UPDATE: NICE has announced a delay in issuing its revised guideline. I will have more on this in a few days.
Just after midnight on Wednesday in London (Tuesday afternoon CDT), the British National Institute for Health and Care Excellence (NICE) will release the final version of its new guideline for ME/CFS treatment. Based on the draft circulated earlier this year, it appears that NICE is finally going to rescind its 2007 recommendation for Graded Exercise Therapy and Cognitive Behavior Therapy, having found all of the studies supporting those treatments to be of either "low" or "very low" quality. This is a very big deal, as it repudiates the idea, long pushed by a school of British psychiatry, that ME/CFS is caused by dysfunctional illness beliefs and irrational exercise avoidance, in favor of the biomedical model already adopted in the U.S. by the NIH, CDC, and other research and medical centers.
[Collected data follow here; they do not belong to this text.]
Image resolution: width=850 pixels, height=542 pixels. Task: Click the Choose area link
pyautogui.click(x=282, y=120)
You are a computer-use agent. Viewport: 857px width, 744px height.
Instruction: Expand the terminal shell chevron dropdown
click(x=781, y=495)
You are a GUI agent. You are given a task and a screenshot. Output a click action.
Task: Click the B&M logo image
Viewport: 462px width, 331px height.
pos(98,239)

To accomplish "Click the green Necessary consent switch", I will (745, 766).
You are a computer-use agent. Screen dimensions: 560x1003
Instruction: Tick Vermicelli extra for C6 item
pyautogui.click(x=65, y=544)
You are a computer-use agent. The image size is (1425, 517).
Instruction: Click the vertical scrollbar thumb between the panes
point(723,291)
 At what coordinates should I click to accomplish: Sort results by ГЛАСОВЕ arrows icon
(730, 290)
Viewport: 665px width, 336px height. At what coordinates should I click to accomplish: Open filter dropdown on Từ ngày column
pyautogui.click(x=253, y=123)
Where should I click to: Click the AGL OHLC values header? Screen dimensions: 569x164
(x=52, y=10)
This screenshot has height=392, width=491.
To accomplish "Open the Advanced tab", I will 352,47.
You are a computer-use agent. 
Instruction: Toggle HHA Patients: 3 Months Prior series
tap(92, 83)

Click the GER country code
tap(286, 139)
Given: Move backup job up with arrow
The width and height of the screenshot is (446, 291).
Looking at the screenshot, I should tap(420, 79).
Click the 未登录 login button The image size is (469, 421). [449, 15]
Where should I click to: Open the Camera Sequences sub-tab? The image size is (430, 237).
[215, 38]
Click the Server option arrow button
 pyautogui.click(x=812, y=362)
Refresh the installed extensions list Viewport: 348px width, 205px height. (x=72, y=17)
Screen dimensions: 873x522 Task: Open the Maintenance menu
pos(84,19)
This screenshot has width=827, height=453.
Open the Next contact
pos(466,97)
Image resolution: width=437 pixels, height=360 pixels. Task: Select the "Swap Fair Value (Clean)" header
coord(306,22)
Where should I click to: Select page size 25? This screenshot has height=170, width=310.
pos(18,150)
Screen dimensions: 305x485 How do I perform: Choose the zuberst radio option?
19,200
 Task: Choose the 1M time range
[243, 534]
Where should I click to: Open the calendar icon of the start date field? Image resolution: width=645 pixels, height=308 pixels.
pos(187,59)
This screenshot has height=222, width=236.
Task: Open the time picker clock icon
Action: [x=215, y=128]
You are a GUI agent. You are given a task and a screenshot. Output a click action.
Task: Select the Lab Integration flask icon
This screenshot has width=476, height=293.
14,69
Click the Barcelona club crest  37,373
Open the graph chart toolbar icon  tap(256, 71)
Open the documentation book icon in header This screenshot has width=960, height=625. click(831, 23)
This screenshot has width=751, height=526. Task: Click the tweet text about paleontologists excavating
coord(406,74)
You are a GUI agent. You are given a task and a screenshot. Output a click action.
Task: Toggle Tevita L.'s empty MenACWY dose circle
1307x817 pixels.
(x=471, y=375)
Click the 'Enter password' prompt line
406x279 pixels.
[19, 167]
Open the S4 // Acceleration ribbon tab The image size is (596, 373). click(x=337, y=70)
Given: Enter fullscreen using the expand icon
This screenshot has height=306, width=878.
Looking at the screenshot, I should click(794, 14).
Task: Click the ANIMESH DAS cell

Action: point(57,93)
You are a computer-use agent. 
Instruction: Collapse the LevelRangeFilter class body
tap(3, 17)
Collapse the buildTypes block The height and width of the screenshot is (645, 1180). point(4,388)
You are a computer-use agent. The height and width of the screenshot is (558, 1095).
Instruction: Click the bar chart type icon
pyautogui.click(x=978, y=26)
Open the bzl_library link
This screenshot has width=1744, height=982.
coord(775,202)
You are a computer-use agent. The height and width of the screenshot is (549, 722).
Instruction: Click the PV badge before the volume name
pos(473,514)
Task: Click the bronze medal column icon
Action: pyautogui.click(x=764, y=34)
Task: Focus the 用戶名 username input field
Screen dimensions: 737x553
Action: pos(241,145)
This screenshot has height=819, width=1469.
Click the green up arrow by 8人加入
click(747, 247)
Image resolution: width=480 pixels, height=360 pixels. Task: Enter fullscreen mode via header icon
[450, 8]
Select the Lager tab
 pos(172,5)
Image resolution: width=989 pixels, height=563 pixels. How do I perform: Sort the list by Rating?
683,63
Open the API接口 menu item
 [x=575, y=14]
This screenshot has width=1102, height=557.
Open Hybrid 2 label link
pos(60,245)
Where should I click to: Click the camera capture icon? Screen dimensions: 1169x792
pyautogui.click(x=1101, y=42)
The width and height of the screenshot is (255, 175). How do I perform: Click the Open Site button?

My friend and coauthor Brian Hughes, of the National University of Ireland, Galway, explains the significance of the new NICE guideline -- including its relevance to research on Long COVID -- in a ten-part post on his blog The Science Bit, which he has graciously allowed me to copy below. I will be publishing my own observations later this week, in a column with David Tuller, once we have seen the final report.
The new NICE Guideline for ME/CFS: Ten Questions Answered
1. What’s going on?
This week, in the United Kingdom, the National Institute for Health and Care Excellence (NICE) is publishing a new guideline for the diagnosis and management of a set of conditions referred to as “myalgic encephalomyelitis (or encephalopathy)” or “chronic fatigue syndrome” (ME/CFS). “ME/CFS” is a broad acronym that is often used to refer to many conditions. It has been estimated that between 0.5% and 1% of the population may be diagnosable with ME/CFS, equating to more than 300,000 people in the UK. The new guideline is to be published on 18 August.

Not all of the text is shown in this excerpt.